C. Each party shall be immediately responsible for his or her own future debts whether incurred by credit card, loan, security interest, or mortgage, except as agreed in writing by the parties.

Importantly, the period of time between when the opposing party is served and the hearing date there will exist no order for residential time with the children or other restraints (except as noted for Snohomish County). If this is of concern which could result in irreparable harm to you or your children, you may want to consider obtaining a temporary restraining order and order to show cause through an ex parte hearing.

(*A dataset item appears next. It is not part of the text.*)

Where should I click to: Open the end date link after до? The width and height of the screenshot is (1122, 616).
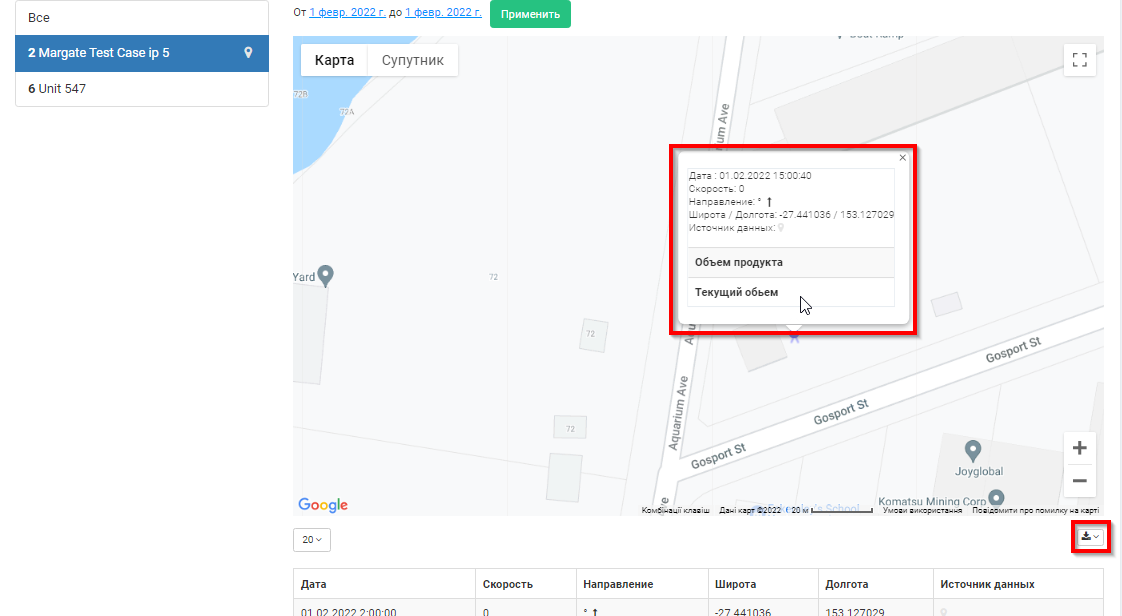click(443, 13)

In King County, a party seeking financial relief such as maintenance or child support must file a financial declaration signed under penalty of perjury as well as filing under seal the following financial documentation:

  1. Pay stubs for the past six months. If a party does not receive pay stubs, other documents shall be provided that show all income received from whatever source, and the deductions from earned income for these periods;
  2. Complete personal tax returns for the prior two years, including all Schedules and all W-2s;
  3. If either party owns an interest of 5% or more in a corporation, partnership or other entity that generates its own tax return, the complete tax return for each such corporation, partnership or other entity for the prior two years;
  4. All statements related to accounts in financial institutions in which the parties have or had an interest during the last six (6) months. “Financial institutions” includes banks, credit unions, mutual fund companies, and brokerages.
  5. If a party receives or has received non-taxable income or benefits (for example, from a trust, barter, gift, etc.), documents shall be provided that show receipts, the source, and any deductions for the last two (2) years.

While King County’s local rules are more detailed, both Snohomish and Pierce Counties also require a party to file a financial declaration and submit financial documentation as well.

Obtaining temporary relief can be a very complicated process. Often, the issuance of temporary orders (including a parenting plan, support orders and restraints) has a huge impact on the entire case. It is very important to consult with a competent and experienced attorney if you find yourself involved in this situation.